■ Reading passage
·····

The last of Rome's bath complexes, they were constructed in the irregular space enclosed by the vicus Longus, the Alta Semita, the clivus Salutis and the vicus laci Fundani. And as this was on a side-hill, it was necessary to demolish the 4th-century houses then on the site (beneath which are ruins of second- and third-century houses) and make an artificial level over their ruins. Because of these peculiar conditions, these thermae differed in plan from all others in the city – no anterooms were provided on either side of the caldarium, for instance, since the building was too narrow. The building was oriented north–south so as to heat it using the sun, with principal entrances on the west side, where there was a flight of steps down from the hill's summit to the Campus Martius, and on the middle of the north side.

As the main structure occupied all the space between the streets on the east and west, the ordinary peribolus was replaced by an enclosure across the front which was bounded on the north by a curved line, an area now occupied by the Palazzo della Consulta. The frigidarium seems to have had its longer axis aligned north and south instead of east and west, and behind it were tepidarium and caldarium, both circular in shape.

·····

■ Exercise directions
Rewrite the passage on the bath complex from "As the main" to "circular in shape.", putting "round" in place of "circular".

·····

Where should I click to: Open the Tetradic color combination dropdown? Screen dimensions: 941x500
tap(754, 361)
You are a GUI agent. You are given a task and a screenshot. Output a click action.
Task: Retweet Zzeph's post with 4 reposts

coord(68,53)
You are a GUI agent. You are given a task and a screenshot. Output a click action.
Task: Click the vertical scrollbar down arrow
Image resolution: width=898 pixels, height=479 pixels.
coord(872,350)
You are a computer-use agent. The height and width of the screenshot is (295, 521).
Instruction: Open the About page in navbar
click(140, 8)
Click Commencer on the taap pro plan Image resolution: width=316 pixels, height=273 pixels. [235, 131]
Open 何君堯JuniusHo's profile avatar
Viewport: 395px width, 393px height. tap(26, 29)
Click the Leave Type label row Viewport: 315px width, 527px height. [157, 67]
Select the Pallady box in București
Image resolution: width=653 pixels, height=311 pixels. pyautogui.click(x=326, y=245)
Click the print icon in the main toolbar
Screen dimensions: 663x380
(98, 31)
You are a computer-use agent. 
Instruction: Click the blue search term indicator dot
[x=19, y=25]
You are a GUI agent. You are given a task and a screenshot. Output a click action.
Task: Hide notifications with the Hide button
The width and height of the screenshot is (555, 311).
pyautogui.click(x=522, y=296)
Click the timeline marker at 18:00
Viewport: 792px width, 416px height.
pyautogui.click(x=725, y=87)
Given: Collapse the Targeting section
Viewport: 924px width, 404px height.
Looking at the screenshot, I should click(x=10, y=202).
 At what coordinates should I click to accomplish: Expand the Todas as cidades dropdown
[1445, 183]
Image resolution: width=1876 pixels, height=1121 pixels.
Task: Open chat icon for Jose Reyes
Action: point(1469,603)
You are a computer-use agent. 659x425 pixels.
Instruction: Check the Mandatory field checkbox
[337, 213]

·····

■ Task answer
As the main structure occupied all the space between the streets on the east and west, the ordinary peribolus was replaced by an enclosure across the front which was bounded on the north by a curved line, an area now occupied by the Palazzo della Consulta. The frigidarium seems to have had its longer axis aligned north and south instead of east and west, and behind it were tepidarium and caldarium, both round in shape.